| Task item |
Track down every line below that holds "computer" and copy it.

■ ■ ■ ■

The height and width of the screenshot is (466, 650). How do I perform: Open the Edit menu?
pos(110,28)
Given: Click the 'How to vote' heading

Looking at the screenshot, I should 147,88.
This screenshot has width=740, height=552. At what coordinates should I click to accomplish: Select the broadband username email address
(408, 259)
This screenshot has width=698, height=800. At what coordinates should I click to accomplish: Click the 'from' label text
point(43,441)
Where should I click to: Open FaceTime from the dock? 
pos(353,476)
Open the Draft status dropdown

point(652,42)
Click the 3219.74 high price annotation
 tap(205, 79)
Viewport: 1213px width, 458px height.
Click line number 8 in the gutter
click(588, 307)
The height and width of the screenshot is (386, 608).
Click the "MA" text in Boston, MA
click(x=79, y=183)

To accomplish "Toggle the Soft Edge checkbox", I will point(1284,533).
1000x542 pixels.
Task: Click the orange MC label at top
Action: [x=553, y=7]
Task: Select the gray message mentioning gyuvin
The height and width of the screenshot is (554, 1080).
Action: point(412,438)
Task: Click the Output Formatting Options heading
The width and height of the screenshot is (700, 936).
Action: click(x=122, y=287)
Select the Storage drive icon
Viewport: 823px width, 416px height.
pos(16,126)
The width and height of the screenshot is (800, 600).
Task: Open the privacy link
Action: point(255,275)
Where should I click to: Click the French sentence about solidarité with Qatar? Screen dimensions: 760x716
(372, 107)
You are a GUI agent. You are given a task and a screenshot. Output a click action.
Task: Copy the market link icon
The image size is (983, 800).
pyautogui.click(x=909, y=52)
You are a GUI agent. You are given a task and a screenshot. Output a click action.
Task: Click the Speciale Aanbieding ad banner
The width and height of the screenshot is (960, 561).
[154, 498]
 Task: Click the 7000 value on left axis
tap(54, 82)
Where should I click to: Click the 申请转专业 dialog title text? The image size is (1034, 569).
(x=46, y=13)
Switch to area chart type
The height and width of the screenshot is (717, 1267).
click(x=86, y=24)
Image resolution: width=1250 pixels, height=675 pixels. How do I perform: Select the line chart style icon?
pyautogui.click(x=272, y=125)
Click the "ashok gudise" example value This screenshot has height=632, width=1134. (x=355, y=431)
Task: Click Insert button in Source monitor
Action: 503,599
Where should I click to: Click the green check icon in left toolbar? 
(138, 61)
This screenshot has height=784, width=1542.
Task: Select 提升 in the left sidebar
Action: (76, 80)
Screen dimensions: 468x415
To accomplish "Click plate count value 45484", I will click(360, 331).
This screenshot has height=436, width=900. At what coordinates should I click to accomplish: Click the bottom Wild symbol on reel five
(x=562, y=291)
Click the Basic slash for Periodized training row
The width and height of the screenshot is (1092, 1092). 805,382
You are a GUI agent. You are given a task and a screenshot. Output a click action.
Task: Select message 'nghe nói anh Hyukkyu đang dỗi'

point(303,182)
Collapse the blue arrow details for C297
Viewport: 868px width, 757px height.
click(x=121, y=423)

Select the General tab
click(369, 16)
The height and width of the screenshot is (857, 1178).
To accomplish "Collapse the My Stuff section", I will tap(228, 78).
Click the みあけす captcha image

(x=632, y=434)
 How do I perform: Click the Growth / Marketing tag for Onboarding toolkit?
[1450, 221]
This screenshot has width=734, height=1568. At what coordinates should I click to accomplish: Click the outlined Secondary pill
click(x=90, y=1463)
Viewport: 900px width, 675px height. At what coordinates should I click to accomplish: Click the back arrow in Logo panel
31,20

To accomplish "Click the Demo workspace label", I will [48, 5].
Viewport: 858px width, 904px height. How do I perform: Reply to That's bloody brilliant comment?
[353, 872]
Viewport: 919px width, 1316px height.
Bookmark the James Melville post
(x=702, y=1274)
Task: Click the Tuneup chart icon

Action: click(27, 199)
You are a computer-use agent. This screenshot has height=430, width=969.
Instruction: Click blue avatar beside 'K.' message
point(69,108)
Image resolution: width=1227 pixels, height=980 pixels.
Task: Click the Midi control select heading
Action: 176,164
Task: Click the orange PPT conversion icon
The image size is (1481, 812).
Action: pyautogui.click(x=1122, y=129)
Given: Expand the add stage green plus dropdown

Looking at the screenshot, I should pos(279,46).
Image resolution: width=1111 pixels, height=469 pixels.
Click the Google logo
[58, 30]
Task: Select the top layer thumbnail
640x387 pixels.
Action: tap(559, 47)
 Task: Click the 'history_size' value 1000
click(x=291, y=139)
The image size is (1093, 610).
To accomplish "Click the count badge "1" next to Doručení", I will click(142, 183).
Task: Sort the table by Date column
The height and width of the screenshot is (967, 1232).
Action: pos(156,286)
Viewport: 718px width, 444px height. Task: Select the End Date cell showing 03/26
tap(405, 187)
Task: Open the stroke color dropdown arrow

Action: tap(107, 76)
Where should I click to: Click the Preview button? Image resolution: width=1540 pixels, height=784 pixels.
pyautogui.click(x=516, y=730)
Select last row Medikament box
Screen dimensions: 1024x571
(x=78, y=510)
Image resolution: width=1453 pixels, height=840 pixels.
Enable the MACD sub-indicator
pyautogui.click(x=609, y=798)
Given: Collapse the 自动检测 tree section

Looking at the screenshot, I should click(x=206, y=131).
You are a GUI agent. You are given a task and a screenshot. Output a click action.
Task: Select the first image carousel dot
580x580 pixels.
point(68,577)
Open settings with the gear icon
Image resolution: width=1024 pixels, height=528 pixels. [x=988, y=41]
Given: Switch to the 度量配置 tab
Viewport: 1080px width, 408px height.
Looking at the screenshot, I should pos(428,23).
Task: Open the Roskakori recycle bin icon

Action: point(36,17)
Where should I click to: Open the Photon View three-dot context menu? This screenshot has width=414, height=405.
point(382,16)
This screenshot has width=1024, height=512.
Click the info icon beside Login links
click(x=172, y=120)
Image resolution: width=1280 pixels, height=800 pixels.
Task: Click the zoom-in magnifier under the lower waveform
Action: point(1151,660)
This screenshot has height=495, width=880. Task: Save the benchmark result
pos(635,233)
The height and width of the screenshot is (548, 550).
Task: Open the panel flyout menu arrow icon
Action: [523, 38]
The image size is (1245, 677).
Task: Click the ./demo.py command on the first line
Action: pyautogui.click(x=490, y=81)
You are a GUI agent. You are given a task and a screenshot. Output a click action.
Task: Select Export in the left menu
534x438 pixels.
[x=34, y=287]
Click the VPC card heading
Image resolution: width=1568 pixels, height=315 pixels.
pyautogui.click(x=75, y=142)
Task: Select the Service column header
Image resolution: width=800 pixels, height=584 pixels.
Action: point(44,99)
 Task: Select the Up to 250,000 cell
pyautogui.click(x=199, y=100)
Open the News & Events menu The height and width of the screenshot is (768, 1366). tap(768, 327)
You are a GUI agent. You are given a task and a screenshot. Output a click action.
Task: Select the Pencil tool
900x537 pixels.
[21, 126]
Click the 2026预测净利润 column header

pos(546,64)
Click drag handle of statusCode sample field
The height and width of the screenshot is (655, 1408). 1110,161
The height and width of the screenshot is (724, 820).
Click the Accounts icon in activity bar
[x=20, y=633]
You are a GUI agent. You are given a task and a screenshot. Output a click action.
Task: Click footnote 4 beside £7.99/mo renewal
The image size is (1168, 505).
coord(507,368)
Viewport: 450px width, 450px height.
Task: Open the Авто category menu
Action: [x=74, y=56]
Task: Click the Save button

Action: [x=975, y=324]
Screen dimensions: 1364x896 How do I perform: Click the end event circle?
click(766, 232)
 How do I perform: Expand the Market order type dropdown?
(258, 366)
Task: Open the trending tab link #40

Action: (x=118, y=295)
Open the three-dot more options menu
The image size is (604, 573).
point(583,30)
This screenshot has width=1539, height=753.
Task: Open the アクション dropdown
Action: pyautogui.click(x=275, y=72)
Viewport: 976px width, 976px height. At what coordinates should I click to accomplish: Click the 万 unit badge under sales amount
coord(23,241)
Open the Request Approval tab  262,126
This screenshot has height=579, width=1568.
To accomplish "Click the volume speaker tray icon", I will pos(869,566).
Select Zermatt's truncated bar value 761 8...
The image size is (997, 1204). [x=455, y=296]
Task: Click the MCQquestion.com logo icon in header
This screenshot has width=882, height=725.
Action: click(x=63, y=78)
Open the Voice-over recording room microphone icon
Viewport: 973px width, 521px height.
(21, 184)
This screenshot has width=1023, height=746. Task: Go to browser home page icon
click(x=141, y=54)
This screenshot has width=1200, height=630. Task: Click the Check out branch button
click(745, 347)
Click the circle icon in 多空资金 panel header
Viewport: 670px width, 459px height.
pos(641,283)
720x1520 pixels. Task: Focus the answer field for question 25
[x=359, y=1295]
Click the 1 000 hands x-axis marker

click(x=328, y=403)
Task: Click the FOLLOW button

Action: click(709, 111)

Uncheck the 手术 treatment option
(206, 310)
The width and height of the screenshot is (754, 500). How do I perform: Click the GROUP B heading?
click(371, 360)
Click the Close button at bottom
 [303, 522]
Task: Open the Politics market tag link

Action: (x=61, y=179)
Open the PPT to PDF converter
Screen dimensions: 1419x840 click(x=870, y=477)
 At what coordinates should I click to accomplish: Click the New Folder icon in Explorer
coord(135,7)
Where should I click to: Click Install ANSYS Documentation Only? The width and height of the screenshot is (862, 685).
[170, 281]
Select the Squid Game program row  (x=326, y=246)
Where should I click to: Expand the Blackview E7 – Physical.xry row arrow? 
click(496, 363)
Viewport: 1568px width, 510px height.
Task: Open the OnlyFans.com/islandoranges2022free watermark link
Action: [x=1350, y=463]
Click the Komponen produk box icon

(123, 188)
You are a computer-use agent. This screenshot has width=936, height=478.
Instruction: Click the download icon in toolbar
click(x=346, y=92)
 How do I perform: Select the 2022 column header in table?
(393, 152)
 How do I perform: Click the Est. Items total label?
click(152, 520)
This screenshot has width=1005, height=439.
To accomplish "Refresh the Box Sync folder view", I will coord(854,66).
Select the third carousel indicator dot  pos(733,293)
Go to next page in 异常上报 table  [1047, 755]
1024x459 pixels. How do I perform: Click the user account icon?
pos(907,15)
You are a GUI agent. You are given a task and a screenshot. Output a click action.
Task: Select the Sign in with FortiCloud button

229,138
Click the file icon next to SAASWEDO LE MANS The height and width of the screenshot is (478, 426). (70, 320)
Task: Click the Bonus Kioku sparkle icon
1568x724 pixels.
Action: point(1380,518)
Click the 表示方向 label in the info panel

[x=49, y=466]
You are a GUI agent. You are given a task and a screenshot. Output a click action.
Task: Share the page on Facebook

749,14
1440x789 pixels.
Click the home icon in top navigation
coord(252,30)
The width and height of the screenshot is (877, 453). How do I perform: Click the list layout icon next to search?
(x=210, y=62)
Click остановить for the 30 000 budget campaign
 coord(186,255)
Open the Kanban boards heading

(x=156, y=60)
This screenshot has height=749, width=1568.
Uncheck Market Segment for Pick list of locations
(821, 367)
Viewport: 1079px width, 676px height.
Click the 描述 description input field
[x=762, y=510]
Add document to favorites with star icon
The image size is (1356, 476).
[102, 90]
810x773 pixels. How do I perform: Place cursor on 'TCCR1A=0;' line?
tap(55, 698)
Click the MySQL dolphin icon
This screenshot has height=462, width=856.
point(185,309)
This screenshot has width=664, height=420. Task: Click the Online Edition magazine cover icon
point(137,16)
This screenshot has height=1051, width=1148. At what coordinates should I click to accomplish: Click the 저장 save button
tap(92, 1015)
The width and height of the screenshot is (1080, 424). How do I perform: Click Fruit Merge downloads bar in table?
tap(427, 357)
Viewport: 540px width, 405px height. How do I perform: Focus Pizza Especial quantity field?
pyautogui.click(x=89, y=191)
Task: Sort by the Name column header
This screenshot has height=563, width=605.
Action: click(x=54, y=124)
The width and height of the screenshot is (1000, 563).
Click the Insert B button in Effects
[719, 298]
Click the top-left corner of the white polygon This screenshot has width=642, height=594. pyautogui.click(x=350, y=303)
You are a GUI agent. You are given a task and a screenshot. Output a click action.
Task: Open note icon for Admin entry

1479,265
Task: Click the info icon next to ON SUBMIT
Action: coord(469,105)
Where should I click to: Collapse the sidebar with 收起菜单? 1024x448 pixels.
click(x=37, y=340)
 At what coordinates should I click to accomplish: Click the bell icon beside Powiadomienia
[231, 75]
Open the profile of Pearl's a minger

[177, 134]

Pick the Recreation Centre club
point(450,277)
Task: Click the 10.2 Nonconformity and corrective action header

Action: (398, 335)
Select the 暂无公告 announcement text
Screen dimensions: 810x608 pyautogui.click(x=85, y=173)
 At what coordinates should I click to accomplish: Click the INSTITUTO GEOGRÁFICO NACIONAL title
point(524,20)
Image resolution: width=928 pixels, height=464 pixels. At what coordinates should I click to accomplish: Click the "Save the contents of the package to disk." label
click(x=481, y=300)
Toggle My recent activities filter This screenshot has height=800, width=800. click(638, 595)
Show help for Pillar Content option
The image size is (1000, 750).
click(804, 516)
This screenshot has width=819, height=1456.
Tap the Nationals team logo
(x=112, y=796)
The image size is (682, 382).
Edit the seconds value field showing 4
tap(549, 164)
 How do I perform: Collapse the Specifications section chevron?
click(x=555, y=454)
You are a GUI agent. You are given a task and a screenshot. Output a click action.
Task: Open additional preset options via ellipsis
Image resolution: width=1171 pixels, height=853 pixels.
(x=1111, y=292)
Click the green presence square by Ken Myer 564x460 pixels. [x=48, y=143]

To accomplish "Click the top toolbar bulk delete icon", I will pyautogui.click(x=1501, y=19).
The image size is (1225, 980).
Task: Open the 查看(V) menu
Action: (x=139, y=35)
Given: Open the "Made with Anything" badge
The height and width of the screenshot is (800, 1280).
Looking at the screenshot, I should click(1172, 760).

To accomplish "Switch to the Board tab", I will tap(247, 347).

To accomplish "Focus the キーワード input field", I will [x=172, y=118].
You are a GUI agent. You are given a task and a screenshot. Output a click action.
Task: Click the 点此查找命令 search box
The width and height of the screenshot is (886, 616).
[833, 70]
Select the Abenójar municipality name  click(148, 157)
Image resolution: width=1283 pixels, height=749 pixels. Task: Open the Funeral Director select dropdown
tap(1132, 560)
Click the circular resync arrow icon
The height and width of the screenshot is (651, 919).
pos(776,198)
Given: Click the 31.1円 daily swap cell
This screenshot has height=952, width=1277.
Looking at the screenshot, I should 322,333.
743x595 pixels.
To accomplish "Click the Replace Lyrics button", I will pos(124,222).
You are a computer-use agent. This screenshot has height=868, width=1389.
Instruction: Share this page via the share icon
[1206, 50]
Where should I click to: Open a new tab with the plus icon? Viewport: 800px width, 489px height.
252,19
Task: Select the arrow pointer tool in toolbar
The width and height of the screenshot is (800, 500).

■ ■ ■ ■

| Task output |
You are a computer-use agent. This screenshot has height=430, width=969.
You are a computer-use agent. This screenshot has width=936, height=478.
You are a computer-use agent. This screenshot has height=868, width=1389.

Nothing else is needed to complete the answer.